▸ Exercise aim
For the entries below, print exactly the lines between the line holding "(627 reviews) (259, 478)" and the line holding "[Jakie obrączki ślubne wybrać?] (90, 2359)", inclusive, and nothing else.

*** Data

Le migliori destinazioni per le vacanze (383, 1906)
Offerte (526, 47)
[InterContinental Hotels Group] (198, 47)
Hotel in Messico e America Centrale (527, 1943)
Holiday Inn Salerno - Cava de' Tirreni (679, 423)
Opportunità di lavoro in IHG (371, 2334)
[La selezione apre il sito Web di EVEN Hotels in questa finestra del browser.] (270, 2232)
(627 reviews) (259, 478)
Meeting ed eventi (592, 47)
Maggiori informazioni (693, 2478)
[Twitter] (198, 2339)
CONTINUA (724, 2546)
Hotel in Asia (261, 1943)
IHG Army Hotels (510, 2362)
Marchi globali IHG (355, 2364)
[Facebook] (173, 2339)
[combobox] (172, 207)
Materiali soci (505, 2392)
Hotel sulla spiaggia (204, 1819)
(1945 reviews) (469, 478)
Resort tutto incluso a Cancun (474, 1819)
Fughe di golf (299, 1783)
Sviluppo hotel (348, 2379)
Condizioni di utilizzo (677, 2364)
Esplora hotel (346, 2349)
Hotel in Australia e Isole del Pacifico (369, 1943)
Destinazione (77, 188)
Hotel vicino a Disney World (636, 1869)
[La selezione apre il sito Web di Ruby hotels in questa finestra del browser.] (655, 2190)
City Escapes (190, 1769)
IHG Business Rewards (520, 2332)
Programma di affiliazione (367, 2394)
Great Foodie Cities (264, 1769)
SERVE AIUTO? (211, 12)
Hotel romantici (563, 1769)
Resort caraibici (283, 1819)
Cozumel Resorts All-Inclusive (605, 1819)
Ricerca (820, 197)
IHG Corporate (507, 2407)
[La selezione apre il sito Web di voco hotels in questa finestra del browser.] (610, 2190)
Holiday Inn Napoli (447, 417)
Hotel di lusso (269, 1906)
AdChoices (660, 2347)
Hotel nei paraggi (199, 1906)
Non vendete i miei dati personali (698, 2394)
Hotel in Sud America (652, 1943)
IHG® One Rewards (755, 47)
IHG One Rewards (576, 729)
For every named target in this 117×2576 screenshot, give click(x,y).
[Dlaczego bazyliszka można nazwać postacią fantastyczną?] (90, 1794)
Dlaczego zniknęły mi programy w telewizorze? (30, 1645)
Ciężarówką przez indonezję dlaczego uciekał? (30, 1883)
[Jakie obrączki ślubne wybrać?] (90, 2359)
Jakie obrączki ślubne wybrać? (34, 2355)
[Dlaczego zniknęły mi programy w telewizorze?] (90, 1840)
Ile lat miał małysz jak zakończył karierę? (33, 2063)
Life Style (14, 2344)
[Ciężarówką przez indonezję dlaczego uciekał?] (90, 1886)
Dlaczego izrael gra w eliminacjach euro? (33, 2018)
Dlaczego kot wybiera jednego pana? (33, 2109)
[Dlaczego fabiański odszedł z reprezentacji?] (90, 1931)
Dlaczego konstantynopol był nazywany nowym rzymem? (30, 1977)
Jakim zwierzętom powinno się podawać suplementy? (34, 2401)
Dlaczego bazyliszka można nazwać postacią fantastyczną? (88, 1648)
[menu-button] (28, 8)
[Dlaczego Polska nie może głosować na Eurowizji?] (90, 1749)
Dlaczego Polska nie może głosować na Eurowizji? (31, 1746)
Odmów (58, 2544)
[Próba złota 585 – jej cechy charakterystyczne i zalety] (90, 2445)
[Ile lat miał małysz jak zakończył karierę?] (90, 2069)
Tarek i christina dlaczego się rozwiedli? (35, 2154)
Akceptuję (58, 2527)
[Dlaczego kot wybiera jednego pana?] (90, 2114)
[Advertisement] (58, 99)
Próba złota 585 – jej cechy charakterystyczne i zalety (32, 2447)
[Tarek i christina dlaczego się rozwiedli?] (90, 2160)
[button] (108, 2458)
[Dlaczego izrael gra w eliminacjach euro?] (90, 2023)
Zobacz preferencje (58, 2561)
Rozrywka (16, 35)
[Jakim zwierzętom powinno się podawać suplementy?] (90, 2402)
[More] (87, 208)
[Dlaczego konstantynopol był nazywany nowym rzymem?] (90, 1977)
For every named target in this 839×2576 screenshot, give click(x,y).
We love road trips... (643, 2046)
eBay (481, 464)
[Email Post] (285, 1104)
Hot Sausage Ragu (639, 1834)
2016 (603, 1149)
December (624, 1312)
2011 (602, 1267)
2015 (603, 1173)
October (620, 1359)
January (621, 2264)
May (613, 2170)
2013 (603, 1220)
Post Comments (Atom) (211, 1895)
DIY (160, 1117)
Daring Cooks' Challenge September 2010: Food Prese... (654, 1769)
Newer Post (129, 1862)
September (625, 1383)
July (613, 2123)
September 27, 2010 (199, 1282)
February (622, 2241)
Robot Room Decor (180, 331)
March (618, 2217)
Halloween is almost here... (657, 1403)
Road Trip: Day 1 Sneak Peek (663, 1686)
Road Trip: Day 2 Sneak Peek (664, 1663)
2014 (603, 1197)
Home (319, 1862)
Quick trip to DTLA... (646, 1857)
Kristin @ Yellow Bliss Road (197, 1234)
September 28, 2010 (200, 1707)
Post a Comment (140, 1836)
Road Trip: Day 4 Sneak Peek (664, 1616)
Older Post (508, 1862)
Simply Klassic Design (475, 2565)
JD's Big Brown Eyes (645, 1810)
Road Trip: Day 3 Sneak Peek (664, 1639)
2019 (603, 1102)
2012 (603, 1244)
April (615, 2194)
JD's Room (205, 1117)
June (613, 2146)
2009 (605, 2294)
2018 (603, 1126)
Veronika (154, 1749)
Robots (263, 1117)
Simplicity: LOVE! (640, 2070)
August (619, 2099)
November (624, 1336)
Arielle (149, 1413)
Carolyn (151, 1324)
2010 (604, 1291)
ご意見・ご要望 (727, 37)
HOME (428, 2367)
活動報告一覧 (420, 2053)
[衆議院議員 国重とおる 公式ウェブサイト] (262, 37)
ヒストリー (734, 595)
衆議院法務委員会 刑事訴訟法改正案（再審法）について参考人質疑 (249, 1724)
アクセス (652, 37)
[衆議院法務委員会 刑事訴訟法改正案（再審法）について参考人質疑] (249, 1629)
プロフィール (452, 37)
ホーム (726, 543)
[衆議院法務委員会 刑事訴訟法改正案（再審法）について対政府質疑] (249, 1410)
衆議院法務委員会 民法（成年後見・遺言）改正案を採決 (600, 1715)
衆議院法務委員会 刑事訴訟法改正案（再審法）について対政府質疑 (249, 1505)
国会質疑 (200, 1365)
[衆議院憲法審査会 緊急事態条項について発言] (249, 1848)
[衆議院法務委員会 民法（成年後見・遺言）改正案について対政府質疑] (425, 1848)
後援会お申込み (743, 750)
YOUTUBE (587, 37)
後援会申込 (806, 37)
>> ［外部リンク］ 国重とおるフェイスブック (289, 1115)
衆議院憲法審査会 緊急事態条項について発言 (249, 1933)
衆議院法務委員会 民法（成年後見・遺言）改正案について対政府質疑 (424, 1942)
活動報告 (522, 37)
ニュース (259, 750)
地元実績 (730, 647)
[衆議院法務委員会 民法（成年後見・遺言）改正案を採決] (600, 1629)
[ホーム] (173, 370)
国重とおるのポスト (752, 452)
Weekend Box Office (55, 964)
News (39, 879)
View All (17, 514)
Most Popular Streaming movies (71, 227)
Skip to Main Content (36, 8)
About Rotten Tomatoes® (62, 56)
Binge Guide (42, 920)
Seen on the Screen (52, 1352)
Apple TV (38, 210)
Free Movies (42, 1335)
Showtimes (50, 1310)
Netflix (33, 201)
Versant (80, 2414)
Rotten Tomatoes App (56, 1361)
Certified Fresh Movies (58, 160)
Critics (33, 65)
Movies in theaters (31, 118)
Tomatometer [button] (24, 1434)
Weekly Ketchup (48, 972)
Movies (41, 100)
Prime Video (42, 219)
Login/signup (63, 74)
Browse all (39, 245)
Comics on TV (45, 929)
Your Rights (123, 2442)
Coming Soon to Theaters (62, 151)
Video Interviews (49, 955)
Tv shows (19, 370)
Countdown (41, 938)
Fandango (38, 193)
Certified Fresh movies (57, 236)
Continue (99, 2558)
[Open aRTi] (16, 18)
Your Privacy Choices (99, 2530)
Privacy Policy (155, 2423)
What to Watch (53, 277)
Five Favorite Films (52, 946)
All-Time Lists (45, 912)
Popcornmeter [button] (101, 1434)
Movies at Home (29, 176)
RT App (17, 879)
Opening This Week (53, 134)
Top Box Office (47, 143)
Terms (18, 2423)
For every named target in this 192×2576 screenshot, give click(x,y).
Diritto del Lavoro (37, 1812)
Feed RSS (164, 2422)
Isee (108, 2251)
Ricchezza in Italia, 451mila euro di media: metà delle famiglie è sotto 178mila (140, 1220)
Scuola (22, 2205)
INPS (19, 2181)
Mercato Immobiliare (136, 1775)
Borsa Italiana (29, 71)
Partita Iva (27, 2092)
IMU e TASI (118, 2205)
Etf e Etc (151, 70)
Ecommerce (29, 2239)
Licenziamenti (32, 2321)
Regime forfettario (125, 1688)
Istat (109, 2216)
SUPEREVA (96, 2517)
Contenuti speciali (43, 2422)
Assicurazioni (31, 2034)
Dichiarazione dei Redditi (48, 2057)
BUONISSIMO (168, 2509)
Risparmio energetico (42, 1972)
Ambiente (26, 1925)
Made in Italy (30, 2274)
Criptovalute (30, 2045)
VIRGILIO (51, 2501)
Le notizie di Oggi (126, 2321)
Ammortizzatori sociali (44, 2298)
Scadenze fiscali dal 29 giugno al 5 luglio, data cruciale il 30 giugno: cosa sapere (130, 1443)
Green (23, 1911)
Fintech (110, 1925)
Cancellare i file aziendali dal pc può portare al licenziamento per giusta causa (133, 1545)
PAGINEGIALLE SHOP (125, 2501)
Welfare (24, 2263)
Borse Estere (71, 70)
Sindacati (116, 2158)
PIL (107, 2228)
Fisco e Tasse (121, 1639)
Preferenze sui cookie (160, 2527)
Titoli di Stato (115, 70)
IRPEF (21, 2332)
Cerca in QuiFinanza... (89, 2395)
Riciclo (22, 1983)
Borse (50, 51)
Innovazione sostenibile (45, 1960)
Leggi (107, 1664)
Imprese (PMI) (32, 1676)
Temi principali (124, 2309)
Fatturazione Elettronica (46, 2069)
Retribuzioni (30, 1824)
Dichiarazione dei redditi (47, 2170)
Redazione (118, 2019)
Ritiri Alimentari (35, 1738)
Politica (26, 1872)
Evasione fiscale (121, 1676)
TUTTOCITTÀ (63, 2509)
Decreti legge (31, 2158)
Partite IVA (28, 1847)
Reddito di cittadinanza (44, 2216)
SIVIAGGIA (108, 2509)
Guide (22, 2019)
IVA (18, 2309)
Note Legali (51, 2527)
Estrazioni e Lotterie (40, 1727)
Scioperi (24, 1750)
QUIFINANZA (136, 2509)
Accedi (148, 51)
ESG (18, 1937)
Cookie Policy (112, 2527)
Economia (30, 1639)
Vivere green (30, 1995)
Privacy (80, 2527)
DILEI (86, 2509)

******

▸ Task answer
(627 reviews) (259, 478)
Meeting ed eventi (592, 47)
Maggiori informazioni (693, 2478)
[Twitter] (198, 2339)
CONTINUA (724, 2546)
Hotel in Asia (261, 1943)
IHG Army Hotels (510, 2362)
Marchi globali IHG (355, 2364)
[Facebook] (173, 2339)
[combobox] (172, 207)
Materiali soci (505, 2392)
Hotel sulla spiaggia (204, 1819)
(1945 reviews) (469, 478)
Resort tutto incluso a Cancun (474, 1819)
Fughe di golf (299, 1783)
Sviluppo hotel (348, 2379)
Condizioni di utilizzo (677, 2364)
Esplora hotel (346, 2349)
Hotel in Australia e Isole del Pacifico (369, 1943)
Destinazione (77, 188)
Hotel vicino a Disney World (636, 1869)
[La selezione apre il sito Web di Ruby hotels in questa finestra del browser.] (655, 2190)
City Escapes (190, 1769)
IHG Business Rewards (520, 2332)
Programma di affiliazione (367, 2394)
Great Foodie Cities (264, 1769)
SERVE AIUTO? (211, 12)
Hotel romantici (563, 1769)
Resort caraibici (283, 1819)
Cozumel Resorts All-Inclusive (605, 1819)
Ricerca (820, 197)
IHG Corporate (507, 2407)
[La selezione apre il sito Web di voco hotels in questa finestra del browser.] (610, 2190)
Holiday Inn Napoli (447, 417)
Hotel di lusso (269, 1906)
AdChoices (660, 2347)
Hotel nei paraggi (199, 1906)
Non vendete i miei dati personali (698, 2394)
Hotel in Sud America (652, 1943)
IHG® One Rewards (755, 47)
IHG One Rewards (576, 729)
For every named target in this 117×2576 screenshot, give click(x,y).
[Dlaczego bazyliszka można nazwać postacią fantastyczną?] (90, 1794)
Dlaczego zniknęły mi programy w telewizorze? (30, 1645)
Ciężarówką przez indonezję dlaczego uciekał? (30, 1883)
[Jakie obrączki ślubne wybrać?] (90, 2359)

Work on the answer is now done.